When he was sinking, Gus sent one of his boys down to Peggy and asked her to come up. She went. He wanted to see her alone. His doctor and nurse and body-guard went out.

“You’re a good kid, Peggy, and I like you,” Gus told her. “You’re all right. I’ve got something for you.” He fished into the mattress cover on his bed and pulled out a flat leather case. “There’s fifty grand in here, sis,” he said, “and I don’t want a lot of punks killing each other for it. You take it. Stick it in a bank. Do anything you want with it. Nobody will know you’ve got it and it’s all yours. If you don’t spend it all in one place, it’ll last a while. That’s all, babe. Dough never did me any good. Maybe you can get some fun out of it.”

Peggy had been afraid to take it. He insisted. Finally, she took the leather case and left him. At noon she went down to the big bank on the corner, rented a safe deposit box and put the case in it Yes, she had looked. The fifty grand was in it. Somebody must have seen her going into the bank. Gus had a lot of visitors that afternoon and he died that night.

Guys continued to go to his rooms, where his body-guard was staying until the lease expired, and they practically pulled the furniture apart, looking for something. It wasn’t there. Peggy had it.

Then this guy she called Pete stepped into the picture. She had known Pete Blinker almost all her life; they had lived in the same block as kids. She hadn’t seen him lately. She knew he had served a one-year term for snatching an old lady’s handbag and that he was generally no good; she had heard that he was working for a bookie. He told her he had been working for Gus.

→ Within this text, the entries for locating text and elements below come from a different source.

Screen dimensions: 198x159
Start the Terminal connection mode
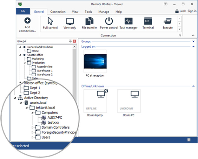pos(148,21)
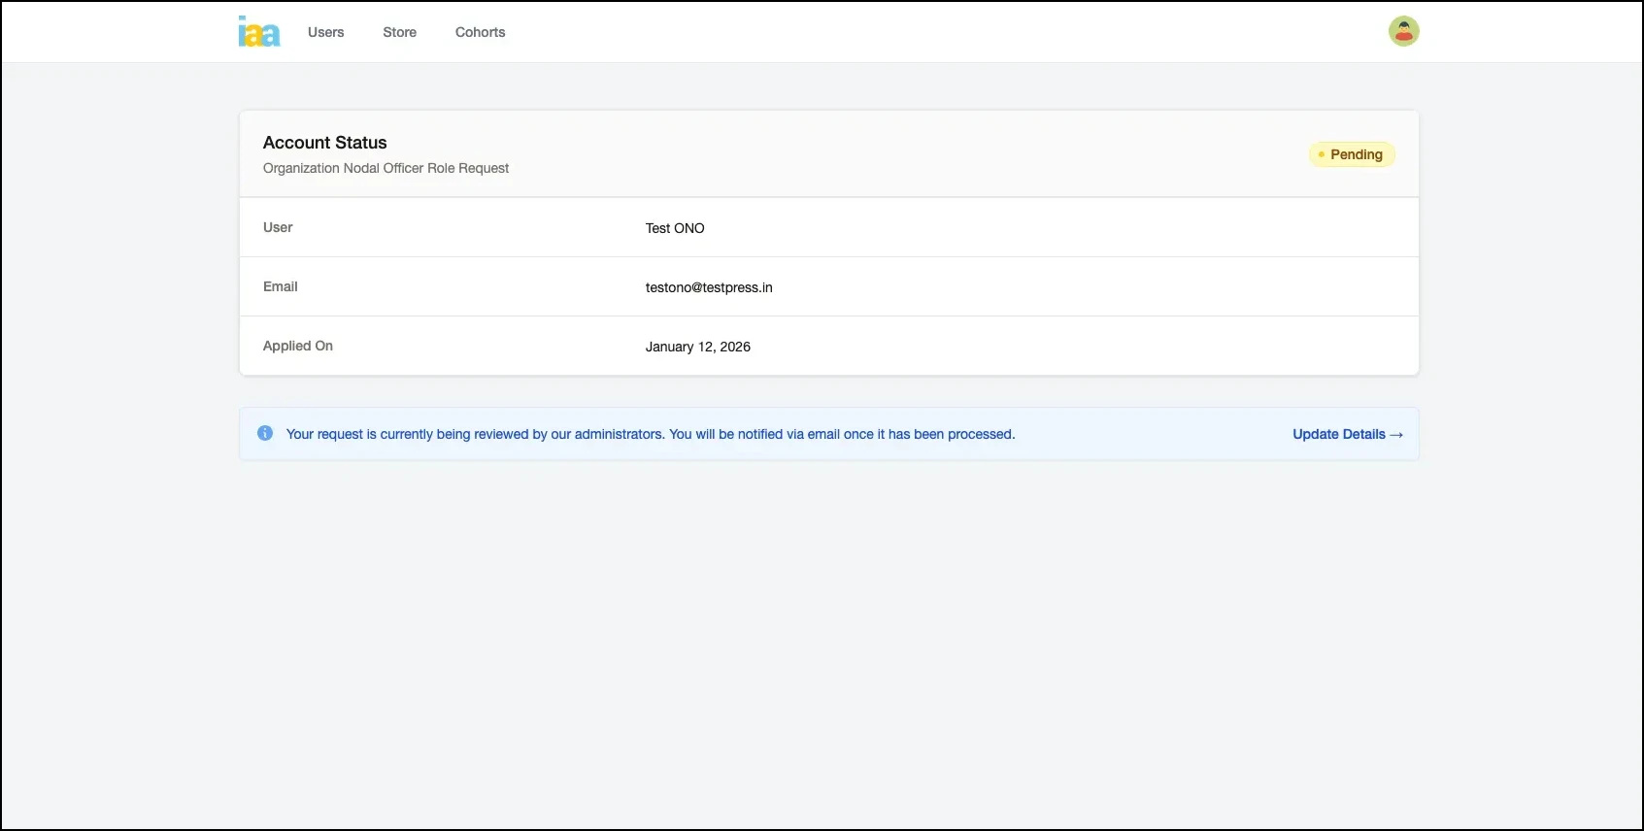Click the testono@testpress.in email address
This screenshot has height=831, width=1644.
pos(709,287)
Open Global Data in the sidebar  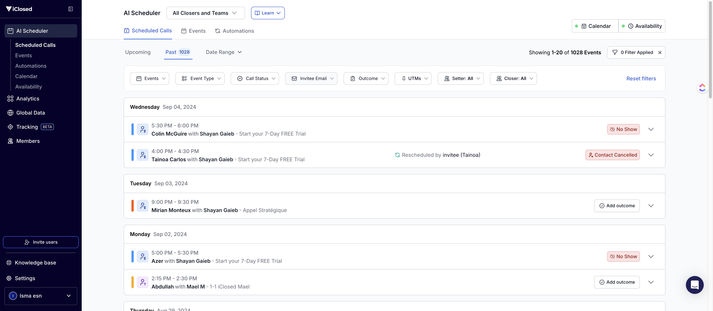pos(30,113)
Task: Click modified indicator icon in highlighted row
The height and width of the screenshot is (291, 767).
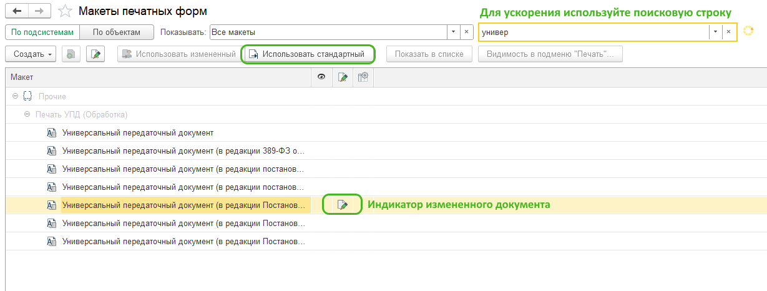Action: (342, 205)
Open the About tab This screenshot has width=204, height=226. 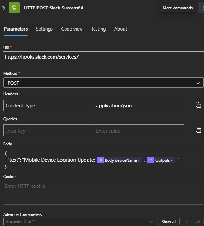[121, 29]
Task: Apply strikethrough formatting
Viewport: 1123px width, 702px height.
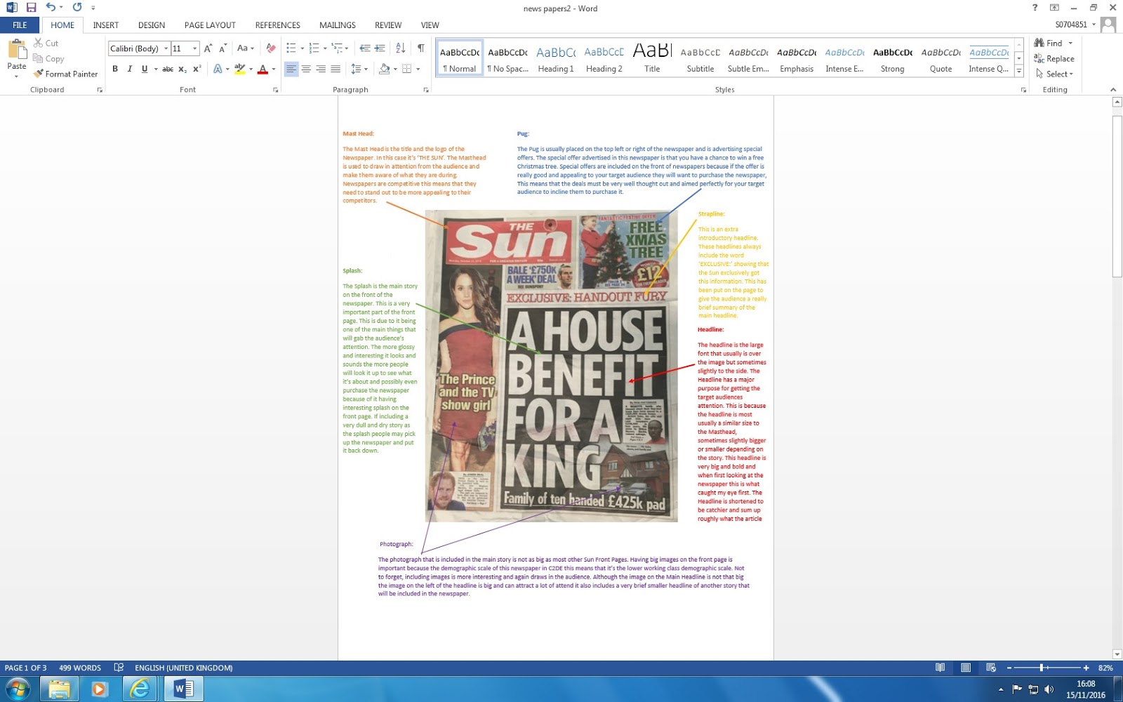Action: click(168, 69)
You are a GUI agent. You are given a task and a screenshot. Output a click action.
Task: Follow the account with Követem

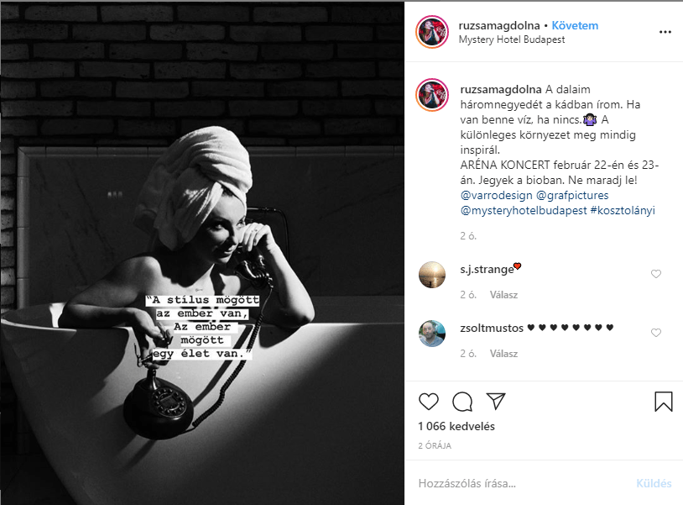click(575, 26)

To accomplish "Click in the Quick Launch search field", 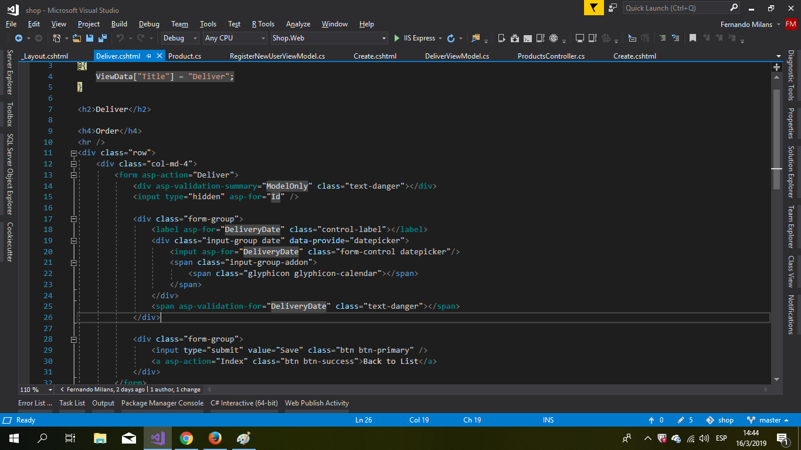I will click(674, 8).
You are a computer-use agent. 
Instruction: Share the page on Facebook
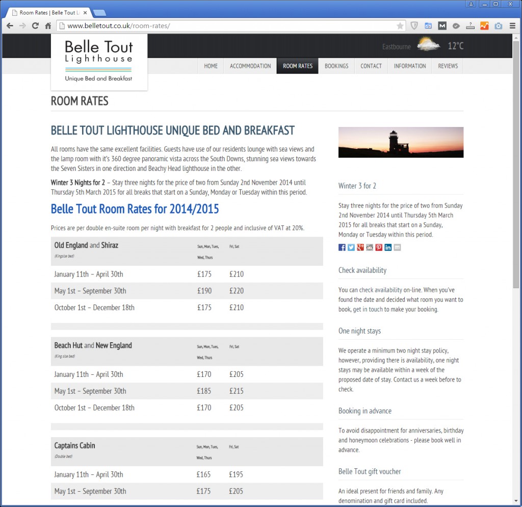pyautogui.click(x=342, y=247)
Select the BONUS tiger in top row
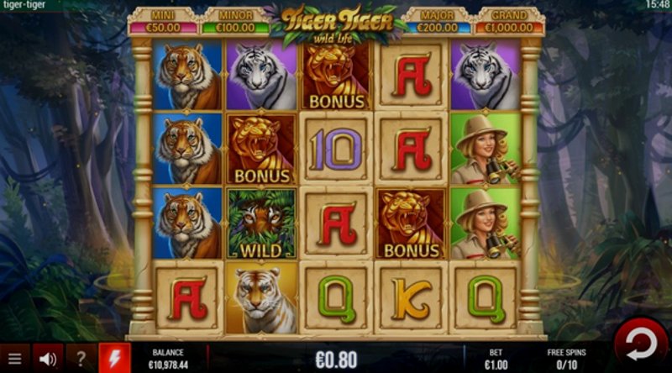Screen dimensions: 672x373 336,75
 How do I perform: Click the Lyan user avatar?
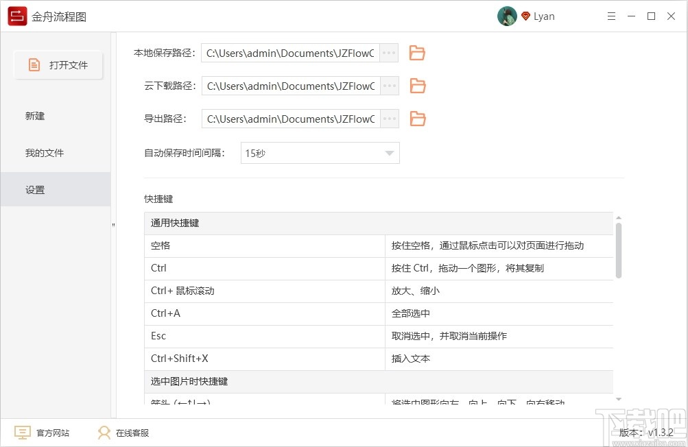506,15
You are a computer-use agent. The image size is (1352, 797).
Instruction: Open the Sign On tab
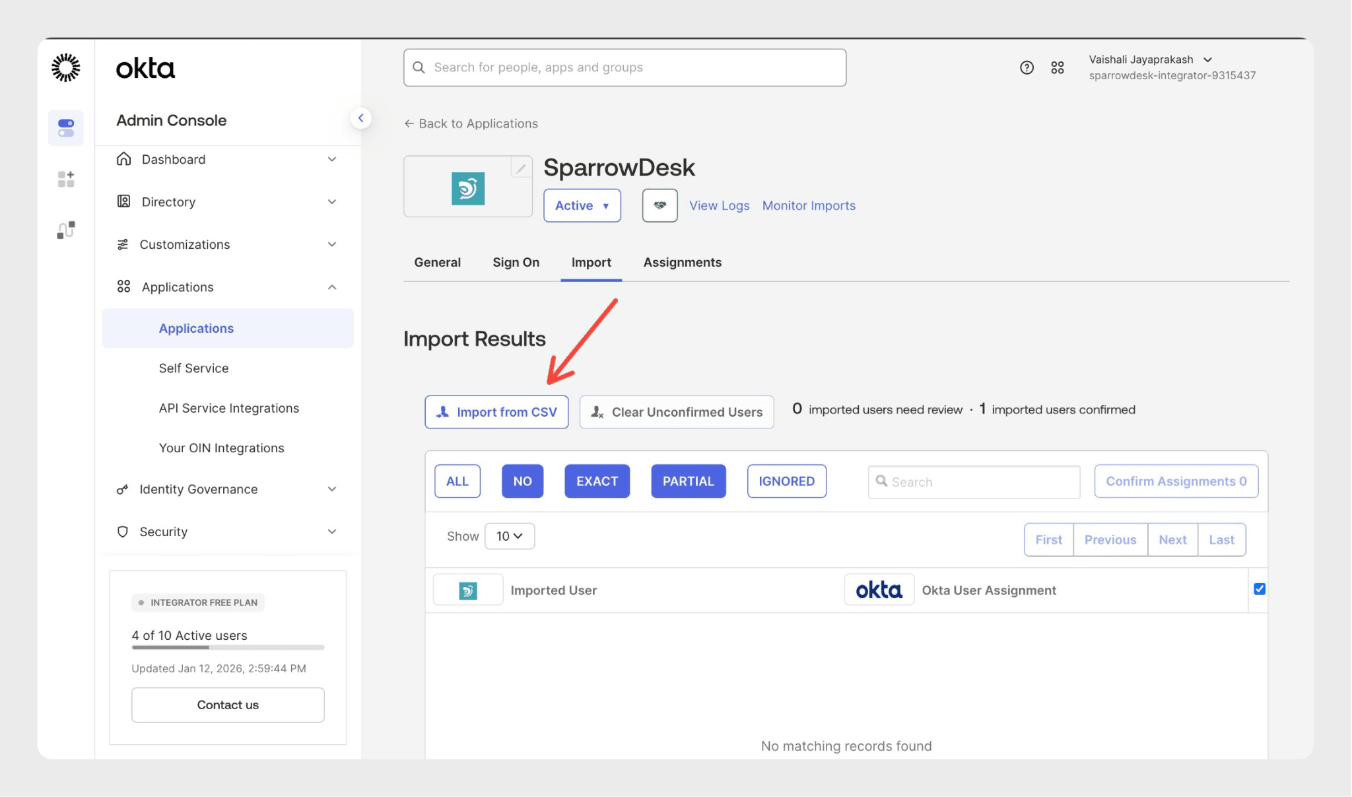click(516, 262)
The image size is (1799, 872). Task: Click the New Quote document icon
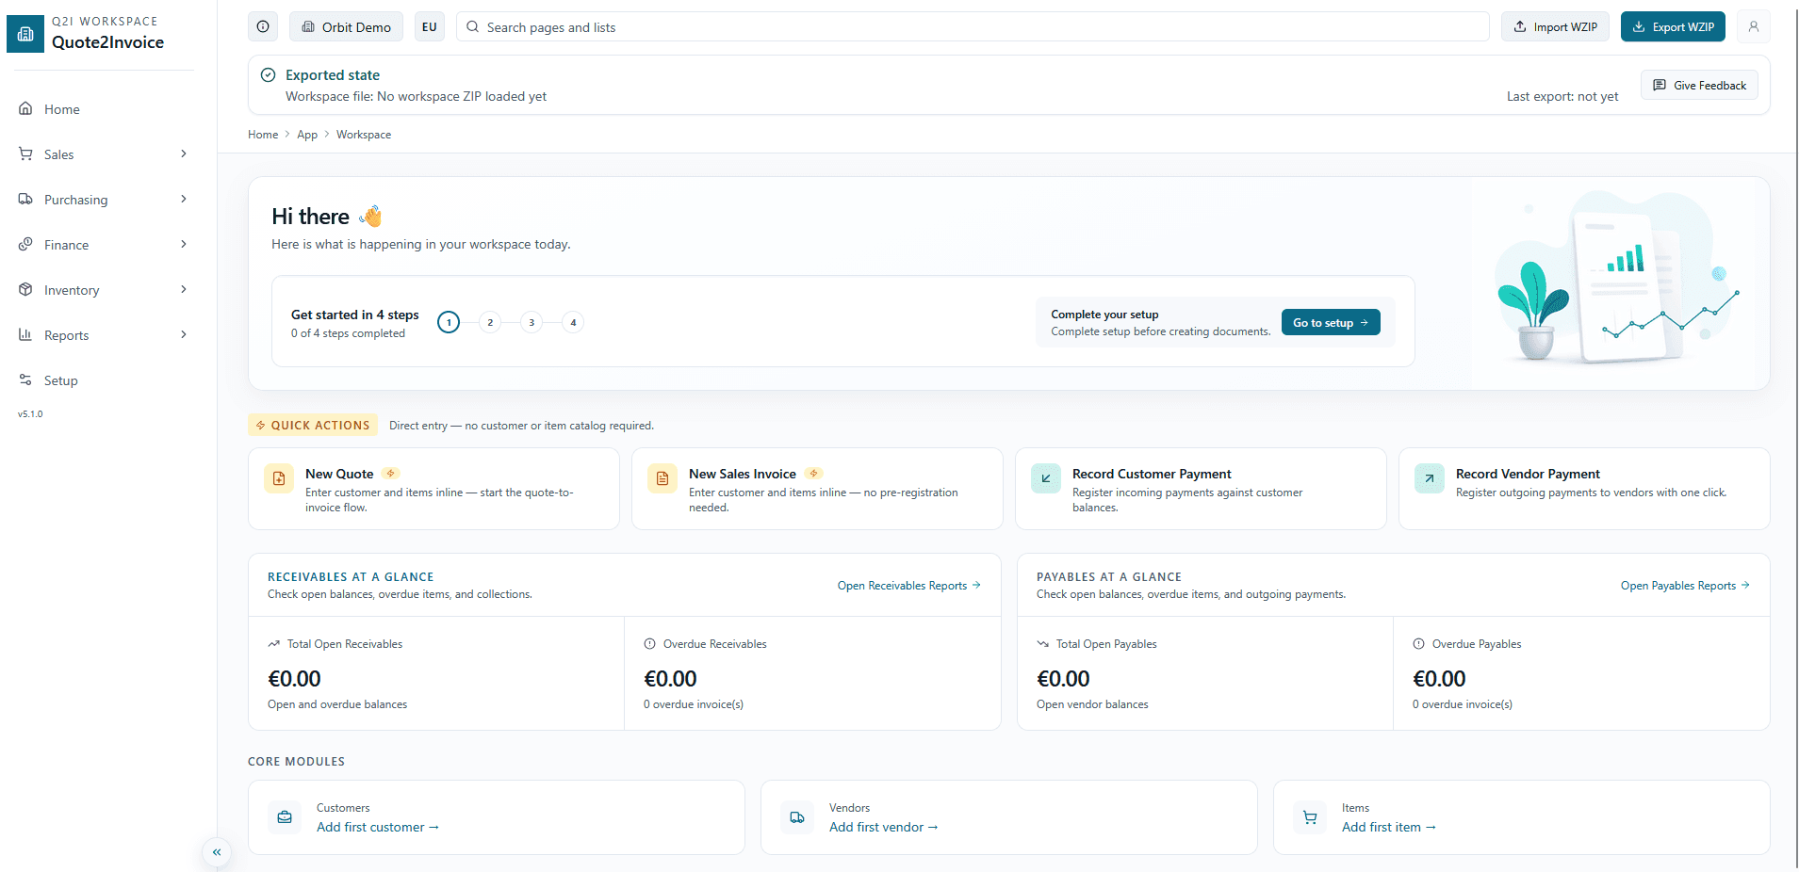[x=278, y=478]
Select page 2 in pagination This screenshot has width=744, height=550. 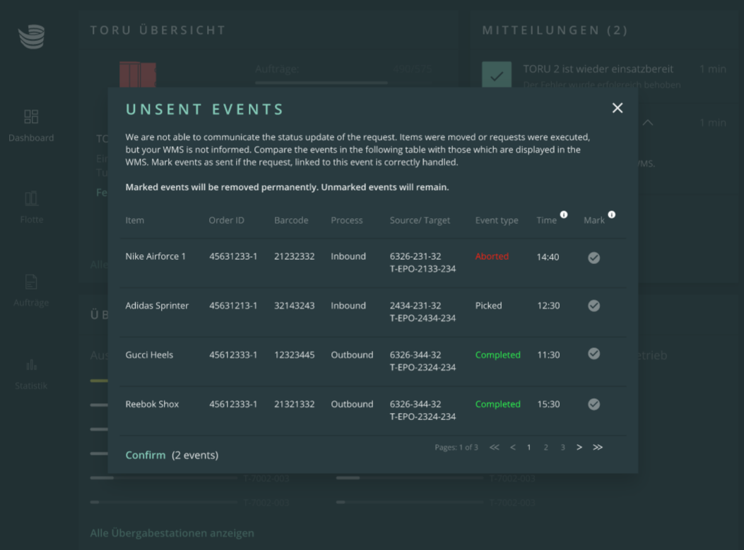click(545, 447)

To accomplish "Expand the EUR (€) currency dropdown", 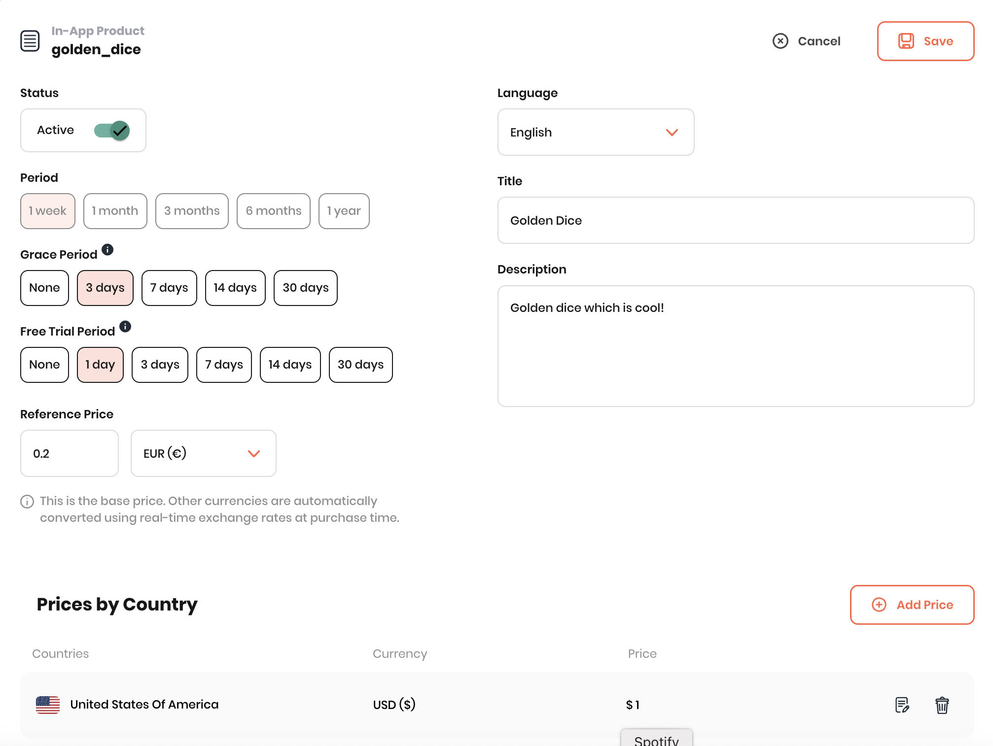I will click(203, 453).
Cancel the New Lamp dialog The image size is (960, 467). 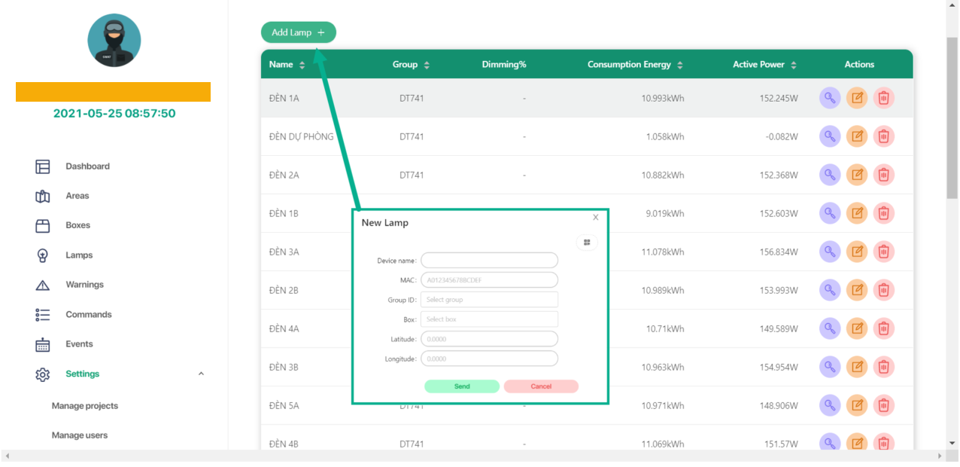click(x=541, y=386)
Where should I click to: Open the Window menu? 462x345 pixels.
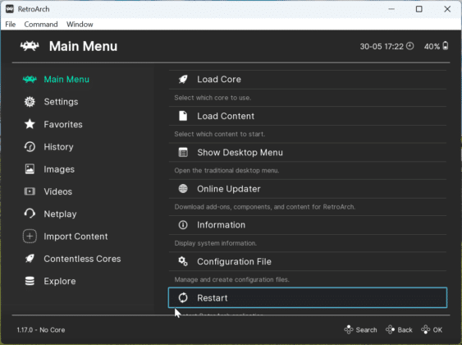(80, 24)
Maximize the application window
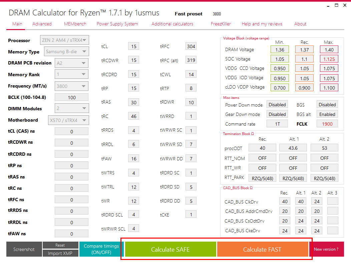Viewport: 351px width, 264px height. pyautogui.click(x=336, y=5)
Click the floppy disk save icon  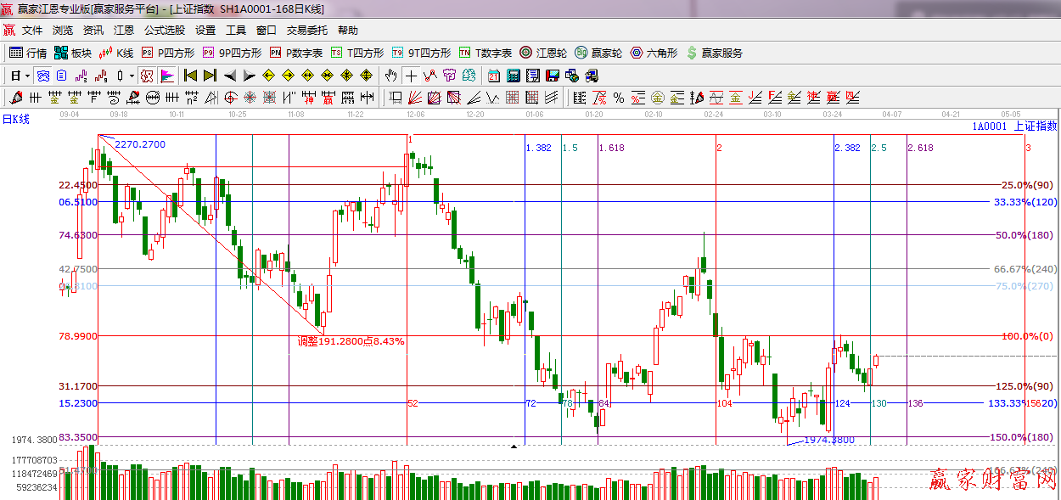coord(553,76)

Pete and his friends had it all figured out. Gus had passed the dough to Peggy — they had checked all other possibilities — and she had been spotted in the bank. More than that, they had seen the key to her safe deposit box. Pete’s suggestion — he told her he was just passing it on from the, boss — was that she should get the dough out of the box and hand it over. She could take a grand cut herself — one grand, no more. If she didn’t — well, a lot of things could happen. And would.

They had probably been surprised. Peggy Sullivan wouldn’t hand over the jack, not even for one grand and safety. She would keep it, as Gus had asked her to, or she would see that it was returned to its rightful owner, if Gus had got it by robbery or fraud. But she would not — and her eyes flashed when she told me — hand it over to a gang of thugs!

Then things had happened. A guy had talked rough to her, at the stand, and she had slapped his face. The manager of the hotel saw it and fired her. She had been living in the hotel and sticking close to her room when not on duty. She had to move.

She went into an apartment with a girl friend, and after that they were both subjected to all sorts of annoyances — even their clothes were doused with crude oil and ruined. Peggy couldn’t let her friend be treated that way — she was afraid they might do something to the other girl — and had moved into a furnished room.

The annoyances started all over again — telephone calls that awakened her landlady in the middle of the night, lies about Peggy, men coining around at all hours. The landlady had asked her to move. Peggy decided she had enough.